**Data items**:
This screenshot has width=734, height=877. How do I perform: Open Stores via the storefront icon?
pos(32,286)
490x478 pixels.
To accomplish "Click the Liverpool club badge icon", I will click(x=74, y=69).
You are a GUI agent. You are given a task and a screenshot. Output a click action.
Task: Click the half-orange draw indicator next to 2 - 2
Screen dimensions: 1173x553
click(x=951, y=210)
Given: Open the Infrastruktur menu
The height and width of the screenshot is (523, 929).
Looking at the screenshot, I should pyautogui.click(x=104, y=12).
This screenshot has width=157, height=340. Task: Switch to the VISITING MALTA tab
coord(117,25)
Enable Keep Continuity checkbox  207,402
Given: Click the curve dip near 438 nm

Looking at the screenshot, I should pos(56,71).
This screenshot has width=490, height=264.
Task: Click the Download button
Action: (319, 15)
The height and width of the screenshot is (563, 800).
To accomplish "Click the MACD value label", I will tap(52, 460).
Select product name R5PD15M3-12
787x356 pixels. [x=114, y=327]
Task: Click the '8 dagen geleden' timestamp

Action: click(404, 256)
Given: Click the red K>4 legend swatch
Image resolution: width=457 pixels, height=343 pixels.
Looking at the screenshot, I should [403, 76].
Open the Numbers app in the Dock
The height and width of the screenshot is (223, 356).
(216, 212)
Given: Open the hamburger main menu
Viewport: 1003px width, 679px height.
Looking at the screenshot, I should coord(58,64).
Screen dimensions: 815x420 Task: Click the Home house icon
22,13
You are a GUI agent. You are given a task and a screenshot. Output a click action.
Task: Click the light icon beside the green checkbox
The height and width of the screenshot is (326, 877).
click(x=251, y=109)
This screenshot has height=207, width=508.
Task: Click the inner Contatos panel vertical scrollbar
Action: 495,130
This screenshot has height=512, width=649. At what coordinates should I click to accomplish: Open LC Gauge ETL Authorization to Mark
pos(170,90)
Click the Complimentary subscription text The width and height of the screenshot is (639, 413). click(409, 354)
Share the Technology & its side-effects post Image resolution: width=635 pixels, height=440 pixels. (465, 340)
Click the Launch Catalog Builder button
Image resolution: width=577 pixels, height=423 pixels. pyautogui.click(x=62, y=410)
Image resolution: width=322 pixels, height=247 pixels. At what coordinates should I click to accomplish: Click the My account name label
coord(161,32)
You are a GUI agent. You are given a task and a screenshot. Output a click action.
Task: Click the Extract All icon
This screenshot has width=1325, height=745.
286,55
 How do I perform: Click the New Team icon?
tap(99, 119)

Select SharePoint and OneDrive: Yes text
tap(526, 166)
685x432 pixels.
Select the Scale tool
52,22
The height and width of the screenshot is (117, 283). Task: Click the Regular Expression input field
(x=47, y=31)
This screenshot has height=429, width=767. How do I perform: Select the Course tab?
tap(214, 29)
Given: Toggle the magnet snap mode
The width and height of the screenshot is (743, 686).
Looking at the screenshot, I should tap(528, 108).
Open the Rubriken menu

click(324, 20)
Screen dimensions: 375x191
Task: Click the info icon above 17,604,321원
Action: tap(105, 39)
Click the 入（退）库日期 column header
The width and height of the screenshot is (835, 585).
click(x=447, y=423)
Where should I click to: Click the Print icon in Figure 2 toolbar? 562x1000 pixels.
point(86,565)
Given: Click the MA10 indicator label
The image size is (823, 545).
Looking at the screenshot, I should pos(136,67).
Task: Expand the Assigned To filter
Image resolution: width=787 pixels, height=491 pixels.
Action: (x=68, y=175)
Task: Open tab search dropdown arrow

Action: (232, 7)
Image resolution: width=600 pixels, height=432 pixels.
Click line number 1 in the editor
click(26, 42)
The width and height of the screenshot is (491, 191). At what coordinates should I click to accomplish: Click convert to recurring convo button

**TASK DETAILS**:
Take every line above carrying "will" and return it.

**REPLY**:
To accomplish "Click the Liverpool club badge icon", I will click(x=74, y=69).
To accomplish "Click the MACD value label", I will tap(52, 460).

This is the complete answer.